On show at the Museo degli Argenti, the Silver Museum of Palazzo Pitti in Florence, is the exhibition “Lapis lazuli. Blue Magic”. The aim of the show, the first to ever be dedicated to this specific topic, is to document the passion for this semi-precious stone and its use in science and art from its origins to the present day.
Contrary to popular belief, lapis lazuli is not a mineral but a rock composed of several minerals. Its blue colour is due to the mineral that is dominant, the lazurite. Lapis lazuli is found in limestone in the Kokcha River valley of Badakhshan province in north-eastern Afghanistan, where the Sar-e-Sang mine deposits have been worked for more than 6,000 years. Afghanistan was the source of lapis for the ancient Egyptian and Mesopotamian civilizations, as well as the later Greeks and Romans. Ancient Egyptians obtained this material through trade from Afghanistan. During the height of the Indus valley civilization, about 2000 BC, the Harappan colony now known as Shortugai was established near the lapis mines.
For centuries lapis lazuli has been used for creating ornamental articles or objects of worship. The exhibition begins with the archaeological finds from the excavations in the Indus Valley (Mehrgarth, 7000 BC), in Mesopotamia (Sumer, 6000 BC, Ur, 2500 BC) and Egypt (during the XVIII dynasty, about 1500 BC). During the Renaissance, the preciousness of the material was particularly popular in Florence. Yet one of the most spectacular European collections of objects in lapis lazuli began at the Medici court : not only goblets, vases and amphorae, but also inlaid furniture, table tops and products made in the workshops founded by Francis I in the Casino di San Marco and in the laboratories established by Ferdinand I in the Vasari Uffizi complex, until the decline of the dynasty.

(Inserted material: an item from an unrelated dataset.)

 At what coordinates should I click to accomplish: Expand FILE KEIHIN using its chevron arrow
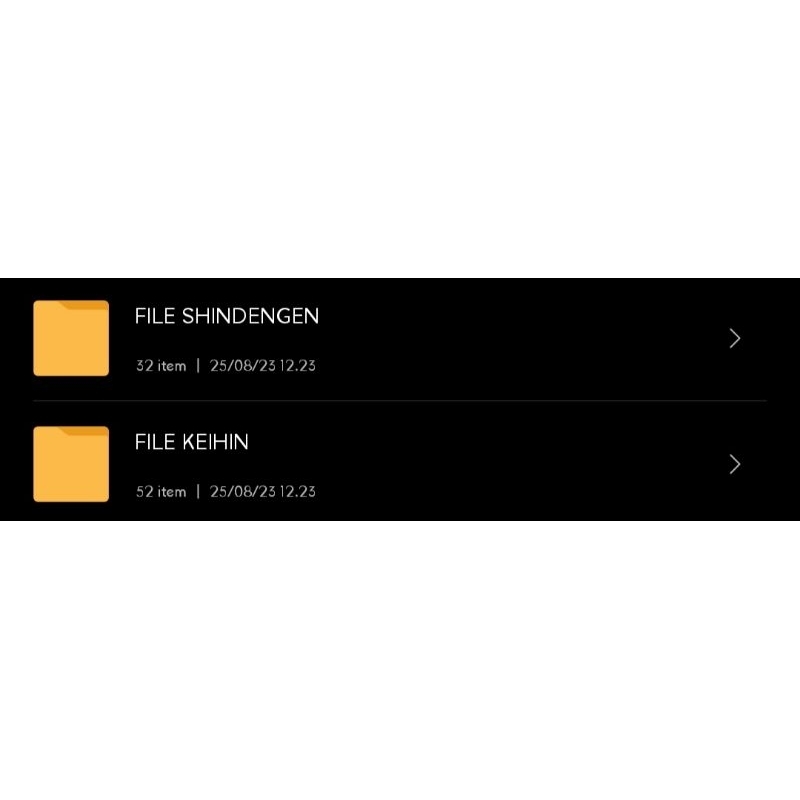[x=735, y=464]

Powdered lapis lazuli was used as pigment from ancient times until the nineteenth century. As iconographical colour of the Holy Virgin, as symbolic colour of royal ranks, as emblematic colour of the kings of France, as fashion colour, blue becomes, in the late Middle Ages, the most beautiful and noble of colours. Working its way through centuries of masterpieces, the exhibition ends with the works of 20th-century artists who used the new deep blue pigment, a synthetic industrial resin, created by French artist Yves Klein.
On until October 11th at the Museo degli Argenti, Palazzo Pitti, Florence. Opening hours during June, July and August from 8.15 am to 6.50 pm and during September and October from 8.15 am to 6.30 pm. Full price ticket costs 10 Euros and also allows admission to the Porcelain Museum, the Boboli Gardens, the Costume Gallery and the Barbini Garden.